You’re a Canadian IT security professional and you want to implement a new system that will offer incredible security features for every employee at your workplace. Do you fully understand the business implications of what you’re trying to do? If so, are you able to explain your initiative in a way that will spur your managers or executives to get on board?
According to Steven Johnston, who is on the staff of the Office of the Privacy Commissioner of Canada and also a member of the Advisory Board of the Americas for IT security accreditation firm (ISC)2, this is often where existing university and college training falls down.
Johnston says while the IT security education he’s aware of — and there aren’t all that many options — certainly address the technology aspects of IT security, they don’t generally address the business side.
“One of the common complaints that I hear is that the IT security practitioners can’t relate that well to the business side of the organization so they tend not to speak the same language as the CEO or the CFO. That presents problems for them when they’re trying to put forward a case for additional funding or additional people,” says Johnston.
Gareth Hughes, a director at TRM Technologies Inc., an Ottawa-based information technology, systems engineering and consulting firm, agrees it’s an issue, but argues that there are generic certifications out there in the area of security that are mostly product-independent.
However, since TRM is a consulting company, by definition its services involve the provision of expert advice.

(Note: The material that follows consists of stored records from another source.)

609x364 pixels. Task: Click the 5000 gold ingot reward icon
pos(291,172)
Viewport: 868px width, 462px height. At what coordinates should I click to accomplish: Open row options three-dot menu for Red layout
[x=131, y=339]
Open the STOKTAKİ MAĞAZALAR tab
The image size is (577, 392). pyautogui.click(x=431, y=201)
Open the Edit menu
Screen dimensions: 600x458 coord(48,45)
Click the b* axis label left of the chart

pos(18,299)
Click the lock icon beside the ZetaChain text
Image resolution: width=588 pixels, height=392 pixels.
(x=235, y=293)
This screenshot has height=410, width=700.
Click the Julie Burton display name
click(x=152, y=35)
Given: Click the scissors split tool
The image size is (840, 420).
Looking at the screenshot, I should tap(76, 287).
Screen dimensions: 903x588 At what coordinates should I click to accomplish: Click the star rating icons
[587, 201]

It is looking for people with a lot of work experience in addition to whatever academic qualifications and certifications they might hold.
“Somebody who came out of school with a university degree and (acquired a CISSP-like designation) might not be sufficient for our needs, but I’m sure there would be positions open to people like that. CISSP is respectable. It’s a lot of material knowledge.”
Sarah Bohne is director of communications at (ISC)2. Her organization issues the credentials to those meeting the necessary competency requirements of the Certified Information Systems Security Professional (CISSP) and its related concentrations, including the Systems Security Certified Practitioner (SSCP). There are about 2,200 certified members in Canada holding one of the organization’s credentials.
Bohne says (ISC)2 offers a lot of education choices for credential holders and those who are interested in pursuing credentials. It introduced and published a career guide last year for students who are interested in IT security but unsure where to start.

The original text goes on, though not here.